TEXTAUSSCHNITT:
Erneuerung und Erweiterung der Ausstellung von der Gedenkhalle bis in den Turmhelm.
1987, im Jahr der 750-Jahr-Feier Berlins, wurde dem Besucherandrang des Kirchenensembles mit der Einrichtung der Ausstellung zur Geschichte des Ortes begegnet. Der Raum des einstigen Haupteingangs zur alten Kirche wird dem Besucherandrang und dem Anspruch des Ortes als Gedenk- wie Bildungsort schon lange nicht mehr gerecht.
Dazu wurde ein Wettbewerb ausgelobt, bei dem der Entwurf von heneghan peng architects, Dublin/Berlin mit den Ausstellungsgestaltern Ralph Appelbaum Associates 2023 mit dem 1. Preis ausgezeichnet wurde.

VORLIEGENDE AUFLISTUNG:
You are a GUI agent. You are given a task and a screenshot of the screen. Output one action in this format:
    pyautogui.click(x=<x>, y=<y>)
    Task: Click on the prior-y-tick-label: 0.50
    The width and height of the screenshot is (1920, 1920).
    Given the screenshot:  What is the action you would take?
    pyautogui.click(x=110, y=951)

AUFGABENSTELLUNG:
1. Welcher Entwurf erhielt laut dem Textausschnitt zur Ausstellung im Jahr 2023 den 1. Preis?
2. Übersetze diesen Satz aus dem Textausschnitt ins Englische: „1987, im Jahr der 750-Jahr-Feier Berlins, wurde dem Besucherandrang des Kirchenensembles mit der Einrichtung der Ausstellung zur Geschichte des Ortes begegnet.“
3. Führe den Textausschnitt über die Erneuerung der Ausstellung im Anschluss an seinen letzten Satz weiter.

ERWARTETE LÖSUNGEN:
1. Der Entwurf von heneghan peng architects, Dublin/Berlin, mit den Ausstellungsgestaltern Ralph Appelbaum Associates.

2. In 1987, the year of Berlin's 750th anniversary celebration, the influx of visitors to the church ensemble was met by setting up the exhibition on the history of the site.

3.
Die Besonderheit an den Entwurf ist, dass die Turmruine selbst Teil der Ausstellungserfahrung wird. Zukünftig wird diese von innen bis in den Turmhelm für die Besuchenden begehbar. Ein Fahrstuhl sorgt für den notwendigen barrierefreien Zugang in die oberen Ausstellungsebenen. Das in der Nachkriegszeit nachgerüstete Dach wird wieder geöffnet. Einfallender Regen und Schnee inszenieren das Gebäude mit seinen Verletzungen und die neue Innenausleuchtung sorgt dafür, dass die innere Silhouette auch im Dunkeln in der Außenstadt erfahrbar wird.
Die Ausstellung im Erdgeschoss wird nun inhaltlich wie gestalterisch nach neuesten Vermittlungsmöglichkeiten und digitalen Erweiterungen modernisiert.